2-2. Initial Data Lake Design for Raw Data Preservation

(ETL vs ELT, https://aws.amazon.com/compare/the-difference-between-etl-and-elt/?nc1=h_ls)

Given the high likelihood that distributed datasets contain sensitive or leaked cybersecurity-relevant information, preserving the original state of the data is critical. However, the structure and format of these large compressed archives pose challenges. If we attempted real-time transformation and selection at the point of ingestion, there would be a significant risk of data loss.

To mitigate this, we adopted an ELT (Extract, Load, Transform) model rather than the traditional ETL approach—prioritizing preservation of raw data over immediate transformation.

2-3. Data Structuring Process

(Data Structuring Process for Large-Scale Compressed Files)

Structured data derived from large compressed files is indexed into our engine using the following three-step procedure:

1. Raw Data Ingestion: Archive files are stored in their original form along with contextual metadata (e.g., file type, password, source path).

2. Data Extraction: Selected information is parsed and structured using predefined modules.

3. Indexing & Access: Structured outputs are indexed and made accessible to applications and analysts.

This pipeline was initially designed to extract relevant data at ingestion time using a predefined transformation module.

2-4. Evolving System Requirements

Selective extraction of only analysis-relevant files proved highly efficient in terms of both processing speed and storage usage.
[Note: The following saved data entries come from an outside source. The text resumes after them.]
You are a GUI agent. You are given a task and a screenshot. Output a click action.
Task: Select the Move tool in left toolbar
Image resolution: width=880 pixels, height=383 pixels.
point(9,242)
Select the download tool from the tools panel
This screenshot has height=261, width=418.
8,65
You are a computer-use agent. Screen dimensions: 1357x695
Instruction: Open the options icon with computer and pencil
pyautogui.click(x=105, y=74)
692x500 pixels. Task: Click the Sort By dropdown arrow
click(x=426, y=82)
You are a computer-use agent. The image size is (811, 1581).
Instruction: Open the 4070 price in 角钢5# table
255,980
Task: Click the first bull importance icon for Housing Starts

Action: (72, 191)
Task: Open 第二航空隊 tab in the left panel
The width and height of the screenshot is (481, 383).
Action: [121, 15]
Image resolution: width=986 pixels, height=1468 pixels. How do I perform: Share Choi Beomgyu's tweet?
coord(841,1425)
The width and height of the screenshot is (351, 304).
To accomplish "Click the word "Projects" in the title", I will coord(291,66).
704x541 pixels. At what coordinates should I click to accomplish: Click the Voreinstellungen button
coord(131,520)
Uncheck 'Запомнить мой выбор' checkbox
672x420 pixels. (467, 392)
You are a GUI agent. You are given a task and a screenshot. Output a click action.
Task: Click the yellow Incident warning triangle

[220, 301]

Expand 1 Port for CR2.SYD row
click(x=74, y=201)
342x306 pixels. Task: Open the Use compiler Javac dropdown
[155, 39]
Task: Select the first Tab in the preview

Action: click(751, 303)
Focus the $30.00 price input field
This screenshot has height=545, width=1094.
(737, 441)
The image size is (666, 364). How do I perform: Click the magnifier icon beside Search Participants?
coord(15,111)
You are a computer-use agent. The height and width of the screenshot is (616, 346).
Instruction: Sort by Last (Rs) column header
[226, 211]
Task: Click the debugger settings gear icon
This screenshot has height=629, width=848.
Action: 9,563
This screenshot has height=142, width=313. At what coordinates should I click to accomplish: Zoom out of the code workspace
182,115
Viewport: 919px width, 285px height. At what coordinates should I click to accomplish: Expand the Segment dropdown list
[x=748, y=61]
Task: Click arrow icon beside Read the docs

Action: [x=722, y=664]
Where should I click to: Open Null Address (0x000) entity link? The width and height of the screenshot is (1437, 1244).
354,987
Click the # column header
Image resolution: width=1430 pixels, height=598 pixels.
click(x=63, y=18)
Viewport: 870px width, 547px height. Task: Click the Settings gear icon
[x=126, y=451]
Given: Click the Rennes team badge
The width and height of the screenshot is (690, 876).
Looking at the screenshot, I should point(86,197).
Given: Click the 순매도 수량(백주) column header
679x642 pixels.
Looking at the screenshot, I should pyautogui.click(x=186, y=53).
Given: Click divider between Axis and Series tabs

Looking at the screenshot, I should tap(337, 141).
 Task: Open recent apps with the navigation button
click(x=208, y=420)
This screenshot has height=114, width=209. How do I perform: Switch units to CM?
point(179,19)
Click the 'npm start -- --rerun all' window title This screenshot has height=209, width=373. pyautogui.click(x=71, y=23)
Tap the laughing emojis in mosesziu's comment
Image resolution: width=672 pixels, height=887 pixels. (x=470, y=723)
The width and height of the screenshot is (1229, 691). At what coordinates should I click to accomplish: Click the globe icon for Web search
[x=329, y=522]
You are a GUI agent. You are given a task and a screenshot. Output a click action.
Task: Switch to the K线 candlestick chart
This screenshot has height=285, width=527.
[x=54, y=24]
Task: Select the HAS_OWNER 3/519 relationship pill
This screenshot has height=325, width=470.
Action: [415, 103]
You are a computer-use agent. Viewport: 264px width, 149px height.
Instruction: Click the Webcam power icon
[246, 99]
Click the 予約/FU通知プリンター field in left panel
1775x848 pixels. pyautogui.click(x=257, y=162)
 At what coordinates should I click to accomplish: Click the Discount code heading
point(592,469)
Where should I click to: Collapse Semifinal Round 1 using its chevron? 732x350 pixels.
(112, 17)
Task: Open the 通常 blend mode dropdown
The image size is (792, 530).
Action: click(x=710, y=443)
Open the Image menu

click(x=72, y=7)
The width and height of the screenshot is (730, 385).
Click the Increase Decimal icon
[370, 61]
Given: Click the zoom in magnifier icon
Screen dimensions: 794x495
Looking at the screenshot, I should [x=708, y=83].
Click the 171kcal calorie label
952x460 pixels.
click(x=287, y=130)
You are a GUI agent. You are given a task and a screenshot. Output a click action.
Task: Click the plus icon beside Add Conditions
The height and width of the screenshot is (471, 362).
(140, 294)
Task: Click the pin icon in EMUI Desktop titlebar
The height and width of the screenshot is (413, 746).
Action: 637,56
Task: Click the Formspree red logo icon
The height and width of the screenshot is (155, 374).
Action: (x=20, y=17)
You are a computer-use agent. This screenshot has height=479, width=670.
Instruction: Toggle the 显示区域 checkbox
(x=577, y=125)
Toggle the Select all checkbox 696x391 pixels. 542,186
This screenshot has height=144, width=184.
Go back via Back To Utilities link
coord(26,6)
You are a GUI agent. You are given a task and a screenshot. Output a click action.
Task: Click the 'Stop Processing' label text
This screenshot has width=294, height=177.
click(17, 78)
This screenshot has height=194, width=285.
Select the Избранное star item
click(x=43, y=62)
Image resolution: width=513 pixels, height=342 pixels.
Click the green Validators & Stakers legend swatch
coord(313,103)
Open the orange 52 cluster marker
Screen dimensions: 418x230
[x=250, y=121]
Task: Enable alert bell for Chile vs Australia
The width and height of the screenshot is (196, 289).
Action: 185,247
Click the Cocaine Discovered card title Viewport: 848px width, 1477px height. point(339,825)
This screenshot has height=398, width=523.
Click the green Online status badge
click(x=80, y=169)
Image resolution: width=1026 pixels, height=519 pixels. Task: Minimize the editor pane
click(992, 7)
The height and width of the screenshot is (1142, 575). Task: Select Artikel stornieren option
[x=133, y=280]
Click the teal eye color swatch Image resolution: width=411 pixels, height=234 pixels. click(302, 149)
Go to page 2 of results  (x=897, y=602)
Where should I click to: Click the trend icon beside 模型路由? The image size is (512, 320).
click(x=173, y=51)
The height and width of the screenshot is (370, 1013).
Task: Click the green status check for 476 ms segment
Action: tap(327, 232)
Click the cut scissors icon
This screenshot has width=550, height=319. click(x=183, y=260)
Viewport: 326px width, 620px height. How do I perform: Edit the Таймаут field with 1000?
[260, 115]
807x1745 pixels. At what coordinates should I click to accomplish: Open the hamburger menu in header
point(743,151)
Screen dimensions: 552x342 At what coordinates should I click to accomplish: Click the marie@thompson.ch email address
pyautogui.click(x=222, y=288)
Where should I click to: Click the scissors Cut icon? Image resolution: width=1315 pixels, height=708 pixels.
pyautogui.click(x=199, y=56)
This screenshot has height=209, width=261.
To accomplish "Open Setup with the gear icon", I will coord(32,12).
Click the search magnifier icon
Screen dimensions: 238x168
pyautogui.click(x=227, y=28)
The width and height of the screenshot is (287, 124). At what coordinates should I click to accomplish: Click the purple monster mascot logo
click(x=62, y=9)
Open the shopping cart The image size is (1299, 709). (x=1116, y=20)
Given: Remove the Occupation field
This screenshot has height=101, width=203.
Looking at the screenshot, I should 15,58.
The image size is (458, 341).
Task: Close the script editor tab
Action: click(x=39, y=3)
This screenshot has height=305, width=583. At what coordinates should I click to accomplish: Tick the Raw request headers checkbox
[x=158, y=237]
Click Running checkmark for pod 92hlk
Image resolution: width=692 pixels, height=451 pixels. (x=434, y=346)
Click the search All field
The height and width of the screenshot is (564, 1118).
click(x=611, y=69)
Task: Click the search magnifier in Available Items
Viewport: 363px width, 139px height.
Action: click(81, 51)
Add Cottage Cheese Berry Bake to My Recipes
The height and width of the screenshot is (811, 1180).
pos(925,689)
It minimized dependency on high-cost indexing systems while still supporting relevant analytics workflows.

However, as internal service sophistication progressed, new demands on our data pipeline emerged:

Scalability of Analysis Modules: As our analysis engines evolved, so did their ability to detect patterns, parse new file types, and improve data extraction. This evolution rendered earlier structured datasets obsolete, requiring re-analysis using updated modules. Since our existing architecture required decompressing the entire archive each time, performance was significantly degraded due to I/O overhead.

Access to Original Files: Structured datasets often omit contextual details that analysts need. To retrieve original content, we had to manually extract and deliver the full compressed files, resulting in poor accessibility and response time.

2-5. Small File Problem

To improve accessibility and support use cases requiring downloads of individual files, we considered extracting all content and storing it as separate files.

This approach has benefits:

1. Improved File-Level Accessibility: Analysts can quickly retrieve specific file types (e.g., PDFs only).

2. Simplified Analysis Pipelines: Eliminates the need for archive decompression logic in downstream applications.

However, simply extracting and storing all files posed technical challenges, particularly the well-known Small File Problem. This issue affects Hadoop, S3 object storage, ext4 filesystems, and other environments where large volumes of small files overwhelm metadata capacity.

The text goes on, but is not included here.